He must show that without the newly learned fact or facts he would not, even with the benefit of appropriate advice, have previously appreciated that he had a worthwhile action to pursue and should in his own interests pursue it.”
- [6]The issue on this application is whether, without Mr Ryan’s assessment, a reasonable person would have previously appreciated that they had a worthwhile action to pursue and should, in their own interests, have pursued it. See Davies JA in Watson v. Poynter (2003) QCA 224.
- [7]On 13 October 2001, when the applicant first saw Mr Ryan, she told him that she had suffered headaches every week since the assault, that she experienced shame, guilt and feelings of being dirty with respect to the sexual assault, and that she had an ongoing fear that her husband would attempt to kill her in revenge for his imprisonment as a result of the offences that he committed upon her.

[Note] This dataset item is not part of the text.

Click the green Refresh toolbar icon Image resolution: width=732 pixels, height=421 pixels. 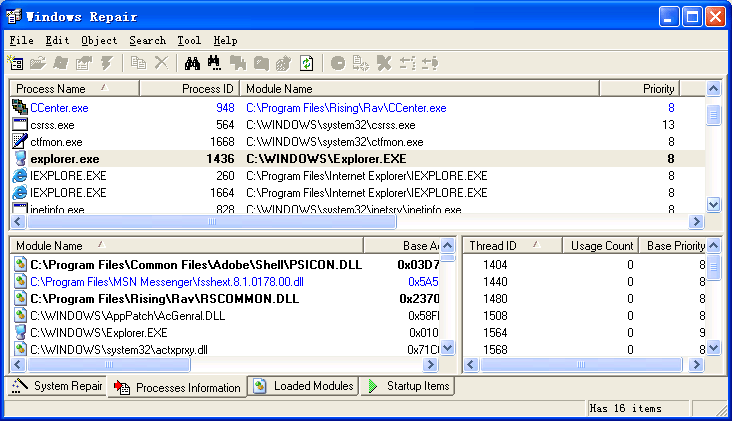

- [8]Those symptoms indicate that she was already aware that she was suffering symptoms which fit the criteria of mental and nervous shock and also symptoms of the “injury” defined in Regulation 1A(2) of the Criminal Offence Victims Regulation 1995 as “the adverse impacts” of a sexual offence, and those symptoms were of sufficient degree to make it worthwhile to pursue an action she should in her own interest have pursued.
- [9]The consultation with Mr Ryan did not reveal any new injury. The only result of Mr Ryan’s examination was that he was able to inform her that the symptoms she was suffering could be psychiatrically classified as post-traumatic stress disorder.
- [10]The fact that applicant may have been legally ignorant that the symptoms she suffered gave her a cause of action enabling her to bring a claim for criminal compensation does not constitute a material fact of a decisive character.
- [11]Whilst the applicant has a worthwhile claim for criminal compensation, the law in the circumstances of this case does not allow me to extend the limitation period and the application must unfortunately be dismissed.